-- start Provided text --

Scope: “In the Whole World”

Thirdly, look at the scope. It's going to be done in the whole world. In the whole world. Jesus' eyes are on the whole world. Sitting on that rocky Mount of Olives looking out over Jerusalem before his death, he's thinking about the whole world. Yes, he was sent only to the lost sheep of Israel, but his heart was always for the whole world. Now, the Greek word here means “the inhabited world,” the places where people live. I believe that sin, the curse of sin has made some uninhabitable places of the world. I don't think it was that way from the beginning, but it's that way now. And so therefore, this is not talking about uninhabited places, but actually the Greek here intensifies it, “the whole of the inhabited world.

The gospel is going to be preached in the whole of the inhabited world, not a single inhabited place will be missed. The earth will be filled with the knowledge of the glory of the Lord as the waters cover the sea. So there's no strategy needed for the uninhabited portions of the world, you don't need to go to Antarctica, you don't need to go to Northern Greenland, you don't need to go to the seabed of the Pacific Ocean and preach to those nasty-looking creatures down there. We're going where people are living their lives, the inhabited world, that's where we're going, and we're going to preach to them.

Purpose: “As a Testimony to All Nations”

And what is the purpose? Well, it's going to be preached as a testimony, it says, to all nations. The word testimony, in my mind at least, brings the sense of a court trial, some kind of a proof's given, this kind of thing. It's an effort to persuade. And so the proclamation is going to be an effort to persuade, to prove something, to perhaps reluctant audience. And the nature of the proof has to do with the identity of the King, King Jesus. Who is he? What did he do? And of their need to repent and come into the kingdom. They need to have a testimony about this, the evidence of the deity of Christ, the proof of his miracles, the testimony of eyewitnesses who saw him physically, bodily, raised from the dead on the third day. We're gonna give testimony about these things, we're going to give persuasions.

-- end Provided text --

Direction A: From the start of the records through the line containing "click(1081, 90)", add 83 to every number in the coordinate answers and write all those lines out again, requests included. Leave the pictures out.
The records have no connection to the text above them.

-- start Data to process --

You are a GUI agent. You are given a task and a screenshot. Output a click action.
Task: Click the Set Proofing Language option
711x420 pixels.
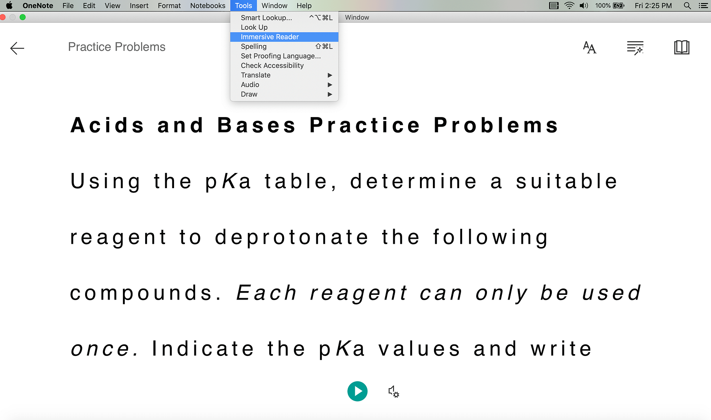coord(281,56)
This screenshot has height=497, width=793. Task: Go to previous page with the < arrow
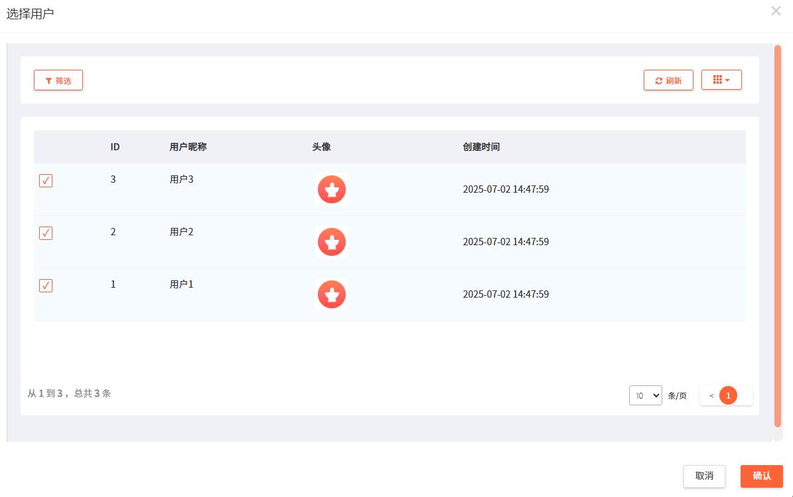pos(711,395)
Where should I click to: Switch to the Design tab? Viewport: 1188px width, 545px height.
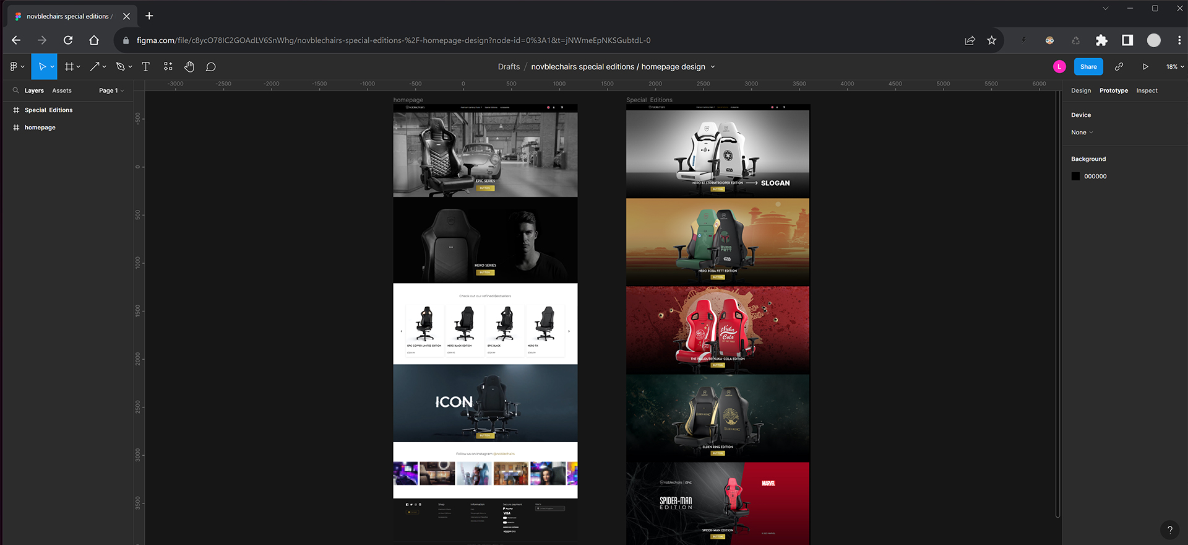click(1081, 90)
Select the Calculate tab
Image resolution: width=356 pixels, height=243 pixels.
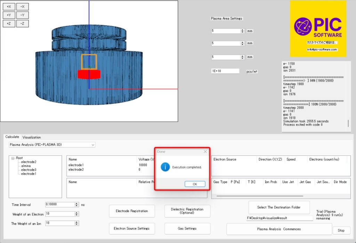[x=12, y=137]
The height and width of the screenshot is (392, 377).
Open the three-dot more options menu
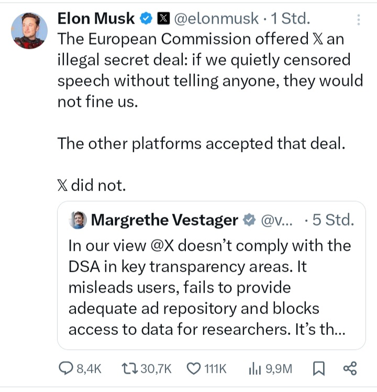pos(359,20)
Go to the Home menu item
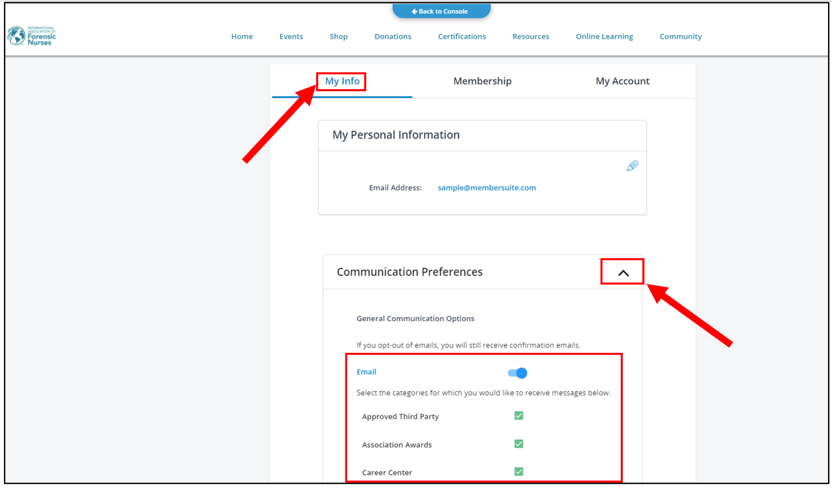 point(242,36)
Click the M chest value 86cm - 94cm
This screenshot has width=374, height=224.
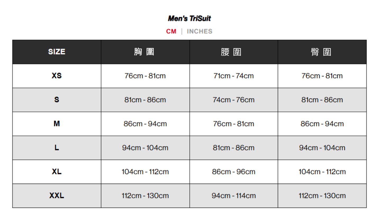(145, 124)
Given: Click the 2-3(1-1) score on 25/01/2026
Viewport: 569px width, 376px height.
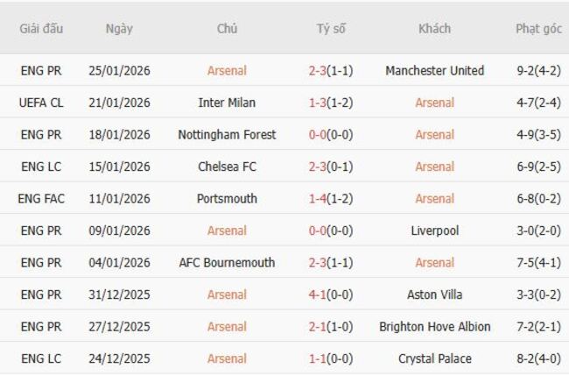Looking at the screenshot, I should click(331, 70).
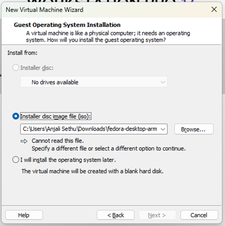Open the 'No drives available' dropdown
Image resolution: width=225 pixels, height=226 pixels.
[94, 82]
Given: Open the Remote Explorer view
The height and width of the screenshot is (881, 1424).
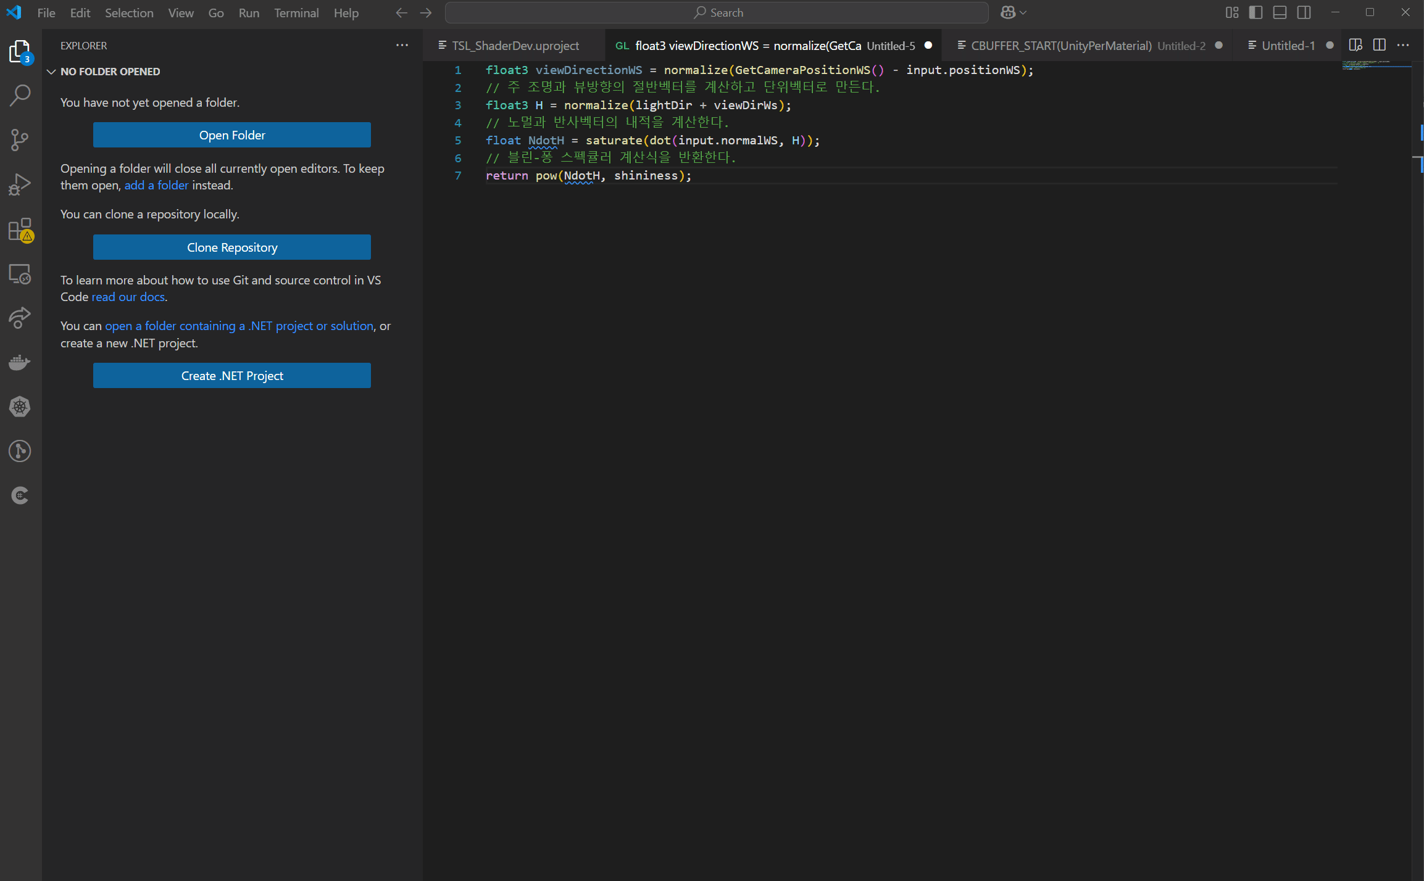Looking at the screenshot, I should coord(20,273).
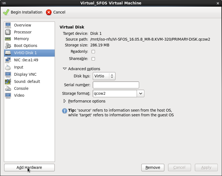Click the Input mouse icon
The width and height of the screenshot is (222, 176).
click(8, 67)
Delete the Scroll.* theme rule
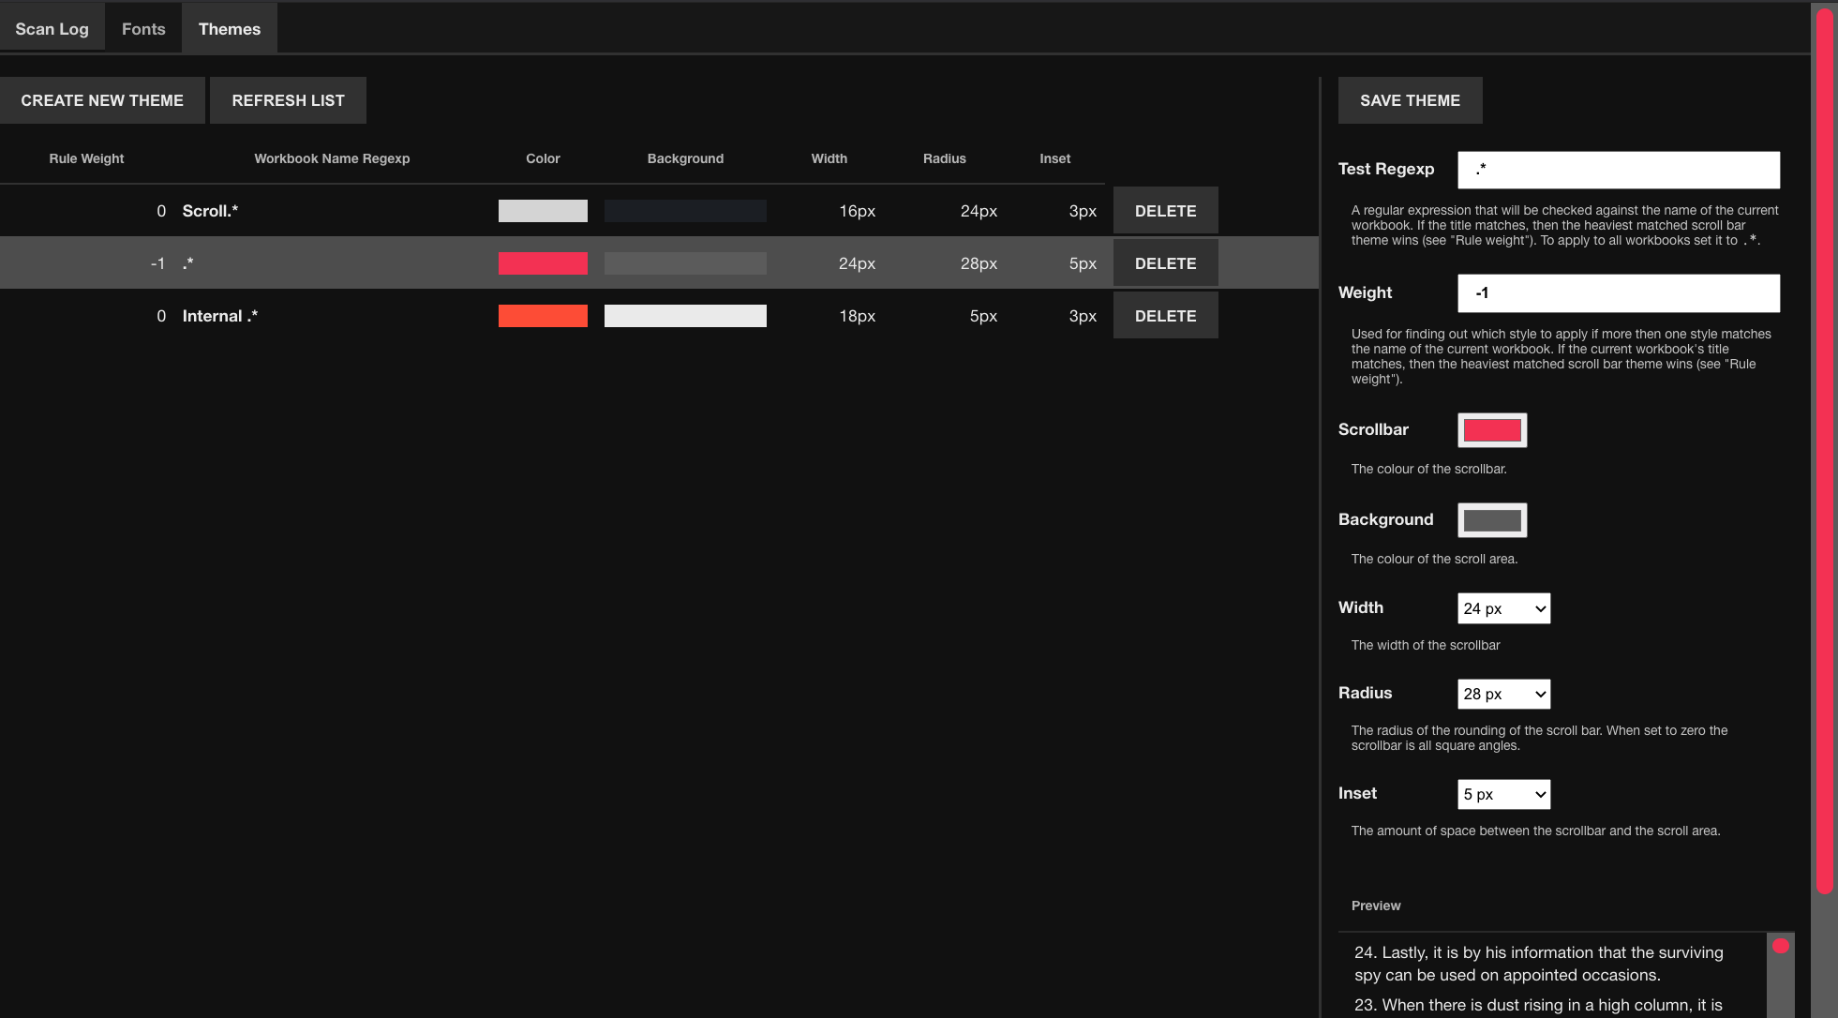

-- end Data to process --

Direction B: In the passage on the gospel's scope and purpose, translate the sentence "Jesus' eyes are on the whole world." into Spanish.

Answer A:
You are a GUI agent. You are given a task and a screenshot. Output a click action.
Task: Click the Set Proofing Language option
711x420 pixels.
coord(364,139)
This screenshot has height=497, width=793. Task: Go to previous page with the < arrow
pos(794,478)
Where should I click to: Switch to the Design tab? Viewport: 1188px width, 545px height.
click(1164, 173)

Answer B: Los ojos de Jesús están puestos en todo el mundo.